The oral hypoxia-inducible factor-2 alpha (HIF-2α) inhibitor belzutifan (Welireg; Merck) was granted FDA approval for the treatment of advanced renal cell carcinoma (RCC) following treatment with a programmed death receptor 1 (PD-1) or programmed death ligand 1 (PD-L1) inhibitor and a vascular endothelial growth factor tyrosine kinase inhibitor (VEGF-TKI), the FDA announced on Thursday.1
“This approval is exciting news for our patients as it gives us a new option for refractory patients with kidney cancer," lead investigator Toni K. Choueiri, MD, director of the Lank Center for Genitourinary Cancer at Dana-Farber Cancer Institute, said in a press release.2 "Belzutifan is an oral drug with a novel mechanism of action that reduced risk of disease progression or death and had favorable quality of life in this patient population when compared to everolimus."
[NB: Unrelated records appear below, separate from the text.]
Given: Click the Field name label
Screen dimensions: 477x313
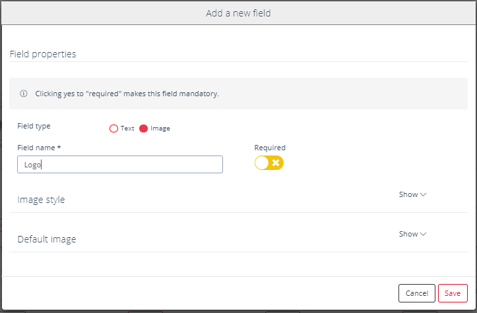Looking at the screenshot, I should click(39, 148).
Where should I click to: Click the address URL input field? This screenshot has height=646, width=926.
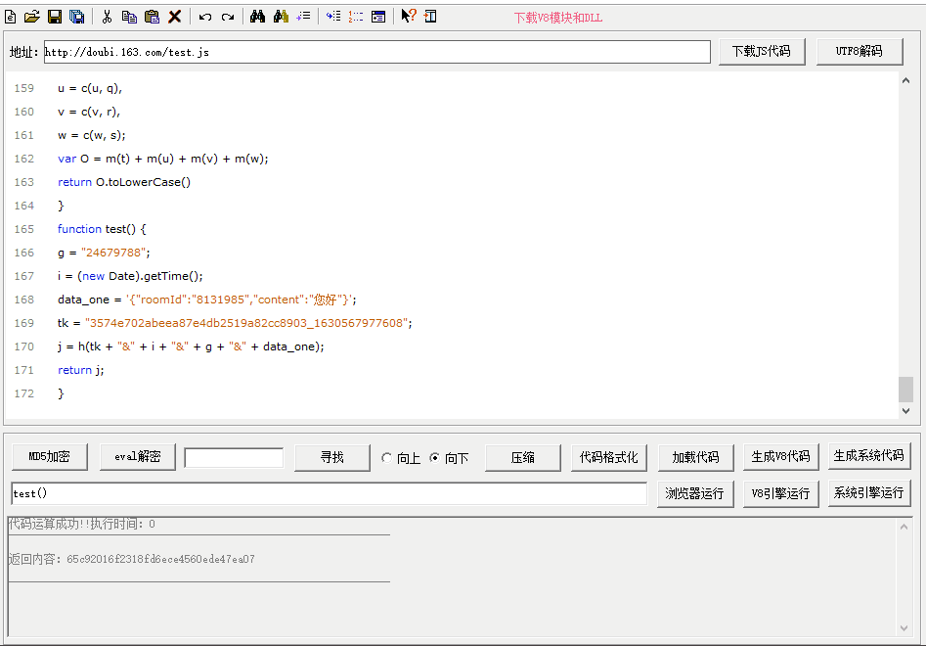coord(376,52)
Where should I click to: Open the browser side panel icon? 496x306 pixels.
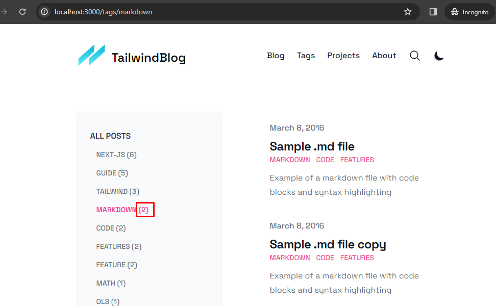[433, 12]
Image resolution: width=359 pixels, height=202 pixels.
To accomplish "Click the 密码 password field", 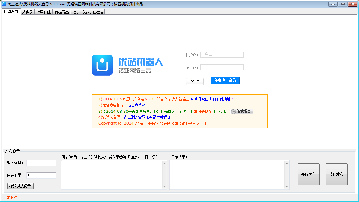I will pos(222,67).
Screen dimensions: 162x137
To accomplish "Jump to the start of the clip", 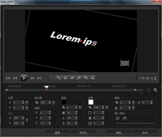I will (8, 78).
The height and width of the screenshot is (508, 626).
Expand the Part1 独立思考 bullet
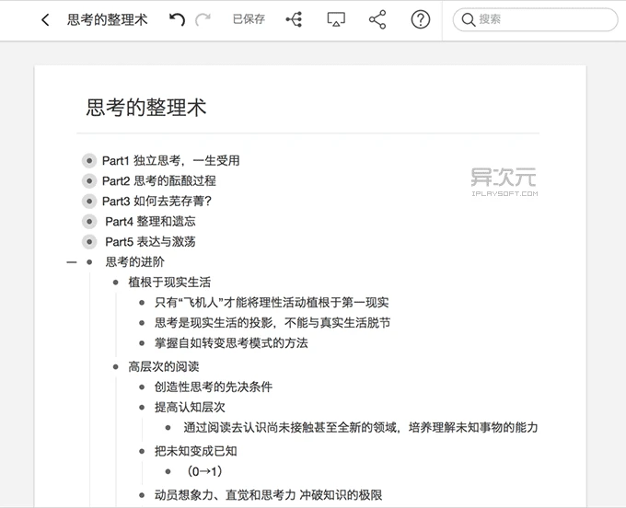tap(89, 160)
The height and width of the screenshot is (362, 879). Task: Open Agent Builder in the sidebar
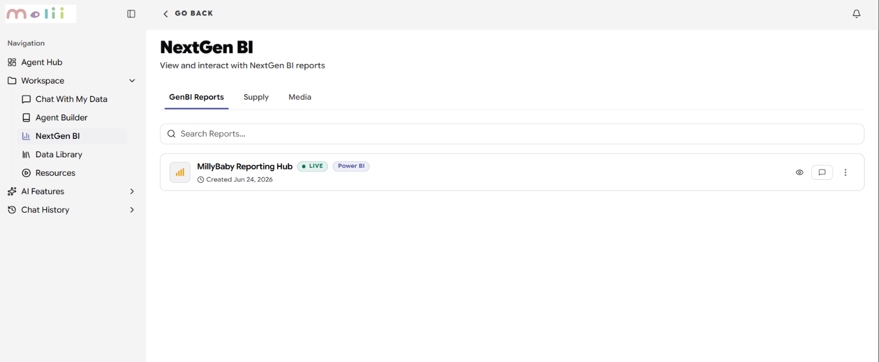tap(62, 118)
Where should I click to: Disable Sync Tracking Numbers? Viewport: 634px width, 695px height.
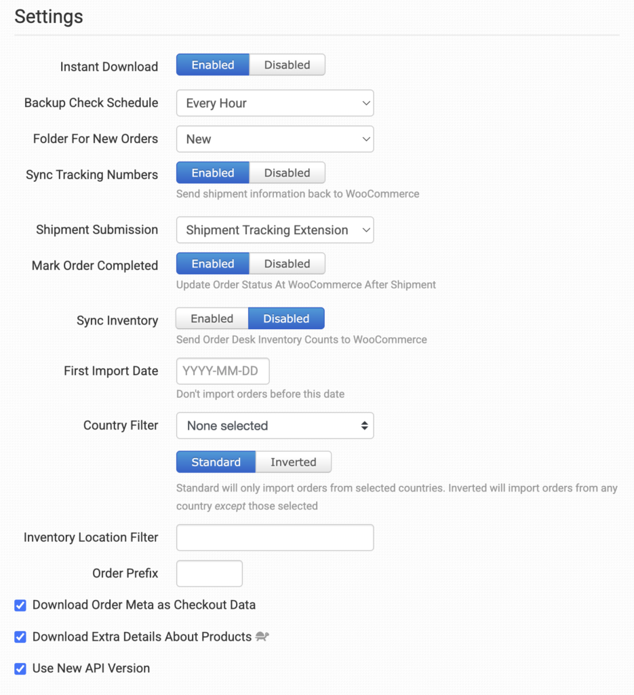pyautogui.click(x=287, y=173)
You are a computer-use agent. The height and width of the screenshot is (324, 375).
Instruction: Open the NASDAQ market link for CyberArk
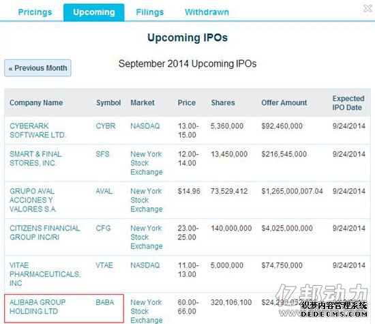(x=145, y=126)
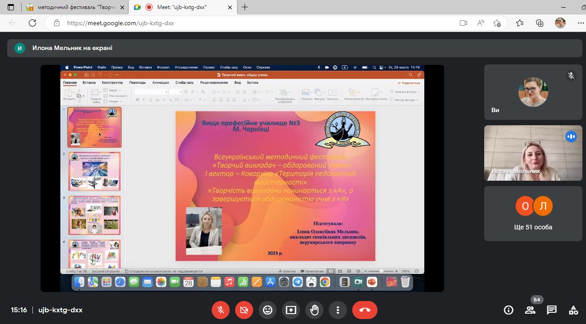Viewport: 586px width, 324px height.
Task: Open the chat with everyone panel
Action: pyautogui.click(x=552, y=310)

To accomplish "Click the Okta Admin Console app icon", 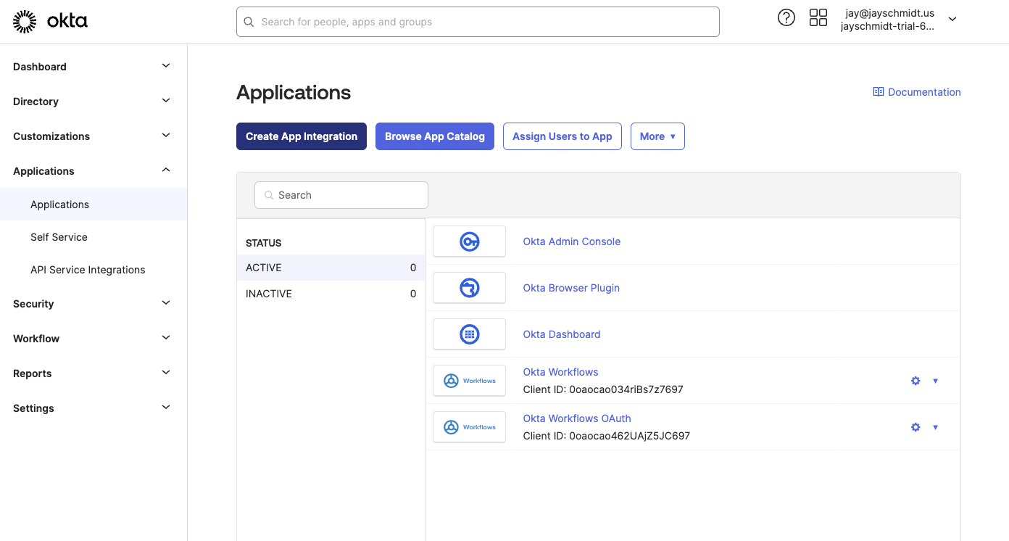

Results of the phase 3 LITESPARK-005 trial (NCT04195750) supported the approval.1 In the open-label, head-to-head trial, 746 patients were randomized 1:1 to receive either belzutifan (120 mg) or everolimus (10 mg) once daily. Main outcomes were progression-free survival (PFS), which was assessed by blinded independent central review, and overall survival (OS).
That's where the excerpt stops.